■ **INSTRUCTION**:
Can you put the records from the line with "You are a computer-use agent. The" to the line with "click(x=219, y=21)", both lines included, into a numbered list, leaving out any blank lines?

+ + + +

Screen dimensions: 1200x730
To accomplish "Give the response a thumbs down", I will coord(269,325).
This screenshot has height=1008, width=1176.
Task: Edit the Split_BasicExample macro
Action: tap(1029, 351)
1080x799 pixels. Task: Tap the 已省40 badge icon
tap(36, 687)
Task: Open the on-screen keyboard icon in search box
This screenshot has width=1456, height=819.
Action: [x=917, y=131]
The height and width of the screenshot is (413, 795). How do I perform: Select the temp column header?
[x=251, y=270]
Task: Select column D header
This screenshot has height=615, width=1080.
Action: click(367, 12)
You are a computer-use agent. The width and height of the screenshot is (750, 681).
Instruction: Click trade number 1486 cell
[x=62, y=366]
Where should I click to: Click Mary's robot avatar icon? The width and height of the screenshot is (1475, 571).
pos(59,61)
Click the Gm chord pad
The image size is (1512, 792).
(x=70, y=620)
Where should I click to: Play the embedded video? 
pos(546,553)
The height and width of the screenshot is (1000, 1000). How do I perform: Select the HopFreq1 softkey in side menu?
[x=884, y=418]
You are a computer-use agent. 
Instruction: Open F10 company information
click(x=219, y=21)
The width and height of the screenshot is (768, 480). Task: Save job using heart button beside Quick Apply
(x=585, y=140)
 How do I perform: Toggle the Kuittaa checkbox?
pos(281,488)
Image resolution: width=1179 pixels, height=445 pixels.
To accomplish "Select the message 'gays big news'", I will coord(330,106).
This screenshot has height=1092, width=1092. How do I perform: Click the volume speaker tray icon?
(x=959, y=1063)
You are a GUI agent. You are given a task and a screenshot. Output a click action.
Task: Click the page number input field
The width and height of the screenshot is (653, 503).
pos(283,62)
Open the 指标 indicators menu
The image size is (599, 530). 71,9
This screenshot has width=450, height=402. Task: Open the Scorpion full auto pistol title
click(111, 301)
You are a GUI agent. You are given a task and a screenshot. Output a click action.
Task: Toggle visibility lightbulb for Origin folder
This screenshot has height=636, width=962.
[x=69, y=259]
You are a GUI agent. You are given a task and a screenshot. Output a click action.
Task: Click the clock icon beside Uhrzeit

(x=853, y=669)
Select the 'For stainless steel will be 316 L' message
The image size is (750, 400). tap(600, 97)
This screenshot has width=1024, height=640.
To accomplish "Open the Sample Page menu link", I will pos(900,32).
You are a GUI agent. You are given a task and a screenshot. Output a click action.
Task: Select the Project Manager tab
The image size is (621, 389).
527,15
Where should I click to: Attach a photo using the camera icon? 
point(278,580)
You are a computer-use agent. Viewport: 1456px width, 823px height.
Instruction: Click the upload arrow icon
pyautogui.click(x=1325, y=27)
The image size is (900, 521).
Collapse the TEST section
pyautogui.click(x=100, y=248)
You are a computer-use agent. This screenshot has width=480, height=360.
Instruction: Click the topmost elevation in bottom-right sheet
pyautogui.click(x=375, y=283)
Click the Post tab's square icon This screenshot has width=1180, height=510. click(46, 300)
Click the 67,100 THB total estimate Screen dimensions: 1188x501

+ + + +

■ **EXERCISE OUTPUT**:
1. You are a computer-use agent. The width and height of the screenshot is (750, 681).
2. Instruction: Click trade number 1486 cell
3. [x=62, y=366]
4. Where should I click to: Click Mary's robot avatar icon? The width and height of the screenshot is (1475, 571).
5. pos(59,61)
6. Click the Gm chord pad
7. The image size is (1512, 792).
8. (x=70, y=620)
9. Where should I click to: Play the embedded video? 
10. pos(546,553)
11. The height and width of the screenshot is (1000, 1000). How do I perform: Select the HopFreq1 softkey in side menu?
12. [x=884, y=418]
13. You are a computer-use agent. 
14. Instruction: Open F10 company information
15. click(x=219, y=21)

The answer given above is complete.